Wednesday, October 01, 2008

Does 'credit crisis' bode ill for arena and school bond issues?

The feds in Washington, D.C. keep telling us that credit is drying up and will become a crisis if they don't act to bail out the financial institutions.

Being a conservative, I really don't trust the people who caused the mess to clean it up - and I don't believe that more government interference is the correct thing to do.

Those thoughts aside, we've already seen a local impact of a restricted credit market, as Larry Dillin, developer for the Marina District, had to re-work his agreement with the City of Toledo because he couldn't obtain bank financing for his portion of the deal.

In North Carolina, several counties are having trouble with finding buyers for their bonds.

In the past two weeks, Wake County delayed plans to sell $454.5 million in bonds, while Durham County's attempt to borrow $30 million failed because no lenders bid on the offering.

Their struggles are notable because both counties enjoy the highest AAA credit rating -- meaning they are among the safest institutions to lend money to.

In Wake County, $370 million of their bond total is for school construction and renovation projects that voters approved in 2006. Durham County plans to split their bond offering into smaller chunks in the hopes of attracting buyers.

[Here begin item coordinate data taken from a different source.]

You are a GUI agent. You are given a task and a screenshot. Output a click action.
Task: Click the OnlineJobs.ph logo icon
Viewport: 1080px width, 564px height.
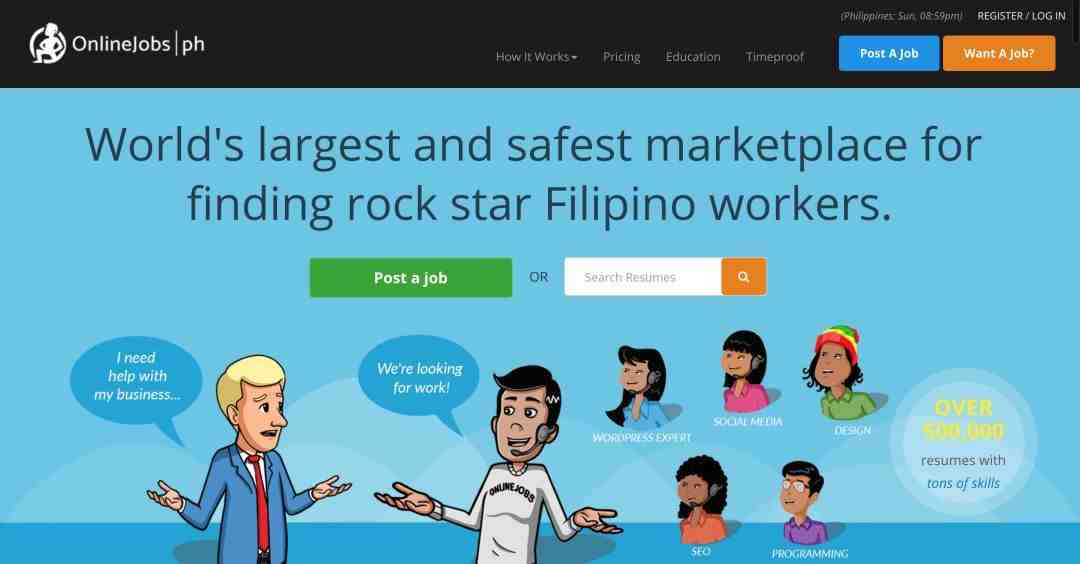pos(48,43)
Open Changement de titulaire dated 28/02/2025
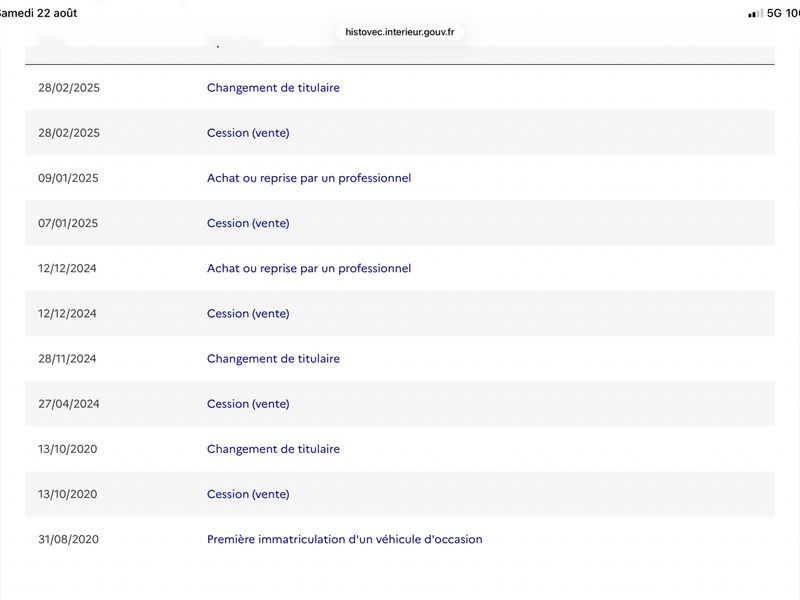The height and width of the screenshot is (600, 800). click(273, 88)
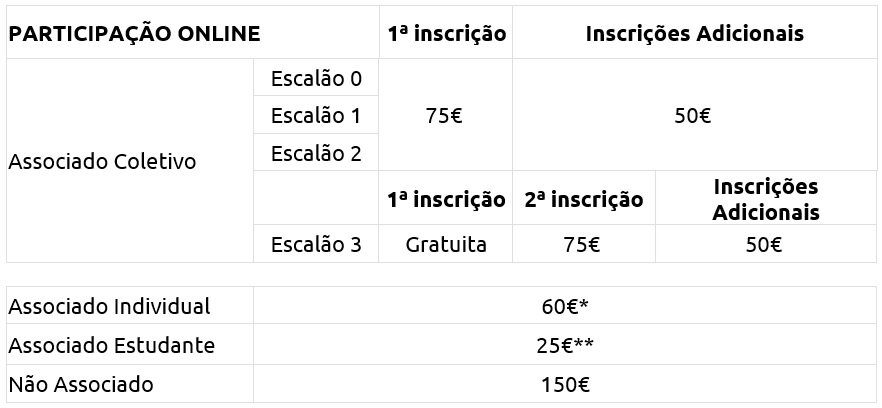This screenshot has height=408, width=882.
Task: Click the 50€ additional price for Escalão 0-2
Action: point(692,116)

But the rates they pay could be higher, even with their AAA credit rating.

In light of these examples, I wonder if it's wise for Toledo Public Schools to have a bond issue on the ballot this year.

Shall bonds be issued by the Toledo City School District for the purpose of CONSTRUCTING, RENOVATING, REMODELING, ADDING TO, FURNISHING, EQUIPPING AND OTHERWISE IMPROVING SCHOOL DISTRICT BUILDINGS AND FACILITIES AND ACQUIRING, IMPROVING AND EQUIPPING REAL ESTATE FOR SUCH BUILDINGS AND FACILITIES in the principal amount of $37,000,000, to be repaid annually over a maximum period of twenty-eight years, and an annual levy of property taxes be made outside the ten-mill limitation, estimated by the County Auditor to average over the repayment period of the bond issue seven-tenths (0.7) mill for each one dollar of tax valuation, which amounts to seven cents ($0.07) for each one hundred dollars of tax valuation, commencing in 2008, first due in calendar year 2009, to pay the annual debt charges on the bonds, and to pay debt charges on any notes issued in anticipation of those bonds?

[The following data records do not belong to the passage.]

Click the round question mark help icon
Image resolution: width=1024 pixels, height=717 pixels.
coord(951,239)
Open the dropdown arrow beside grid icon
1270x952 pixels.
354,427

And then there is the Lucas County arena, for which notes in anticipation of bonds have been approved. The idea was to issue the notes now with the hope of getting a better rate later on. But if this 'crisis' continues, and all indications are that it will not go away quickly, will the County even be able to sell their bonds or will they, like Wake and Durham Counties, find either no buyers or buyers at an unacceptably high rate of interest?

During the original discussions of the arena project, many people asked 'what if' your plans for financing fall through? What then? I repeatedly argued against going forward until the finances were solidified, but my fellow commissioners at the time insisted that everything would fall in place eventually. Now we're at eventually, and things are not anywhere near as good as hoped.

For the sake of taxpayers who are footing the bill for all of this, I hope the situation improves. But I'm not optimistic that our final bill will be at, or lower, than what we were told.